Cancer is the second leading cause of death in the EU. More than 150.000 persons within EU-28 die of colorectal cancer (CRC) every year (more than 10% of all cancer-related deaths). For advanced-stage disease, where surgery is not possible, systemic therapy is used. A few decades ago, chemotherapy was the only option, with overall survival around one year. With chemotherapy, targeted therapies and immunotherapies, survival has now increased to roughly three years. Although new targeted therapies pose great opportunities, the challenge is to link such therapies to those patients that will best respond to them.
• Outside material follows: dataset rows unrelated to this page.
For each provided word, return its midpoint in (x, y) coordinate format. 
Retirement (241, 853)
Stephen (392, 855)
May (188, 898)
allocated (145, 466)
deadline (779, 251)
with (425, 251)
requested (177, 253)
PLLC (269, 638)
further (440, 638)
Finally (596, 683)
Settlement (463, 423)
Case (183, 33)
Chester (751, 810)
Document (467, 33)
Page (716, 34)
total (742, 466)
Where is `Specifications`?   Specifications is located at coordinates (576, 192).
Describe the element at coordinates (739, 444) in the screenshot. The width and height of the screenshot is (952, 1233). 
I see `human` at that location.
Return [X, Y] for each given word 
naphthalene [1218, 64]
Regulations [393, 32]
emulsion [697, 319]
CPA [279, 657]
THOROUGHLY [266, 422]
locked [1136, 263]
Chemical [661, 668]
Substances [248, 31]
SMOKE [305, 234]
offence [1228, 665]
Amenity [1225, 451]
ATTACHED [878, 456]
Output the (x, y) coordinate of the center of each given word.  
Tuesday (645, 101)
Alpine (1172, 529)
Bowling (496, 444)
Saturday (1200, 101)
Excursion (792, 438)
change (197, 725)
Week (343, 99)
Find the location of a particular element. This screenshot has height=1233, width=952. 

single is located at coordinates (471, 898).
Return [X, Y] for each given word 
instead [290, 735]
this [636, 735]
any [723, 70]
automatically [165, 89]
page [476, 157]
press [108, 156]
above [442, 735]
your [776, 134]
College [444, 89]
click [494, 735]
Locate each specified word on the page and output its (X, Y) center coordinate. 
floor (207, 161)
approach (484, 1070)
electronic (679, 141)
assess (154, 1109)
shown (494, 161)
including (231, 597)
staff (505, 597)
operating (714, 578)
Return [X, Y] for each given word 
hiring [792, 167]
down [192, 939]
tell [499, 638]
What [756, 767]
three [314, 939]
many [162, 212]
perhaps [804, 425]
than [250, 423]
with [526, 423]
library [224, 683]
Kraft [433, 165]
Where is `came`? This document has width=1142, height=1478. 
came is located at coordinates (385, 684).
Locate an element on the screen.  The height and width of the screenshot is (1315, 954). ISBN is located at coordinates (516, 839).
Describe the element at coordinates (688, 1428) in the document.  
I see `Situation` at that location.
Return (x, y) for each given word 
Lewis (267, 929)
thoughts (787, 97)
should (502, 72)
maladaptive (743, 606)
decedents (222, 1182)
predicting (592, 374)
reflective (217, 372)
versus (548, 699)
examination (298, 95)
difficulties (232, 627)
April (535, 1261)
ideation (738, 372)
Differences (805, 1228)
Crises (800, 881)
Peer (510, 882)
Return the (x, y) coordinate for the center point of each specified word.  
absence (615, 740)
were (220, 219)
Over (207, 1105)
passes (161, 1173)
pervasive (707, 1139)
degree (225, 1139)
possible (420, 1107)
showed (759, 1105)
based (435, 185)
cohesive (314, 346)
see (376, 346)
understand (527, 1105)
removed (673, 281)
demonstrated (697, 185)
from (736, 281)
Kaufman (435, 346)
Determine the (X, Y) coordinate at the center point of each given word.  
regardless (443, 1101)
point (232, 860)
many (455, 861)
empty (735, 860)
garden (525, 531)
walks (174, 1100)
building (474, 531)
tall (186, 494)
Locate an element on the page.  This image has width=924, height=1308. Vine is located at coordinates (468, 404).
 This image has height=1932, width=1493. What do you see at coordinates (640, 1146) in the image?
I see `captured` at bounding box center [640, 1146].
Five-year survival is still well below 20%, clearly indicating the need for improved tools for patient stratification and personalised therapies.
Our systems medicine approach uses computer models for personalised therapy design. Boolean computer models that represent individual patients’ tumours will be used to predict their response to drug therapies, and in silico predictions will be compared to clinical outcome data available from cancer patients and to drug responses in patient-derived spheroid and organoid cultures. Discrepancies between observations and predictions will be analysed to understand why some models fail, and through targeted experiments we will improve Boolean models that better represent individual patients. Our improved modelling platform will take patient tumour data from ex-vivo grown material, produce a short list of promising therapies that subsequently will be tested on the ex-vivo grown material, to deliver patient-specific therapy suggestions to the clinician.
We will assess the ethical aspects of how a model-based decision support platform may affect physicians, patients and our health care model. We expect that our decision support platform will improve diagnostics, prognostics and therapy design for advanced stage cancer, improve prognosis for advanced stage cancer, and improve stratification of patients for clinical trials.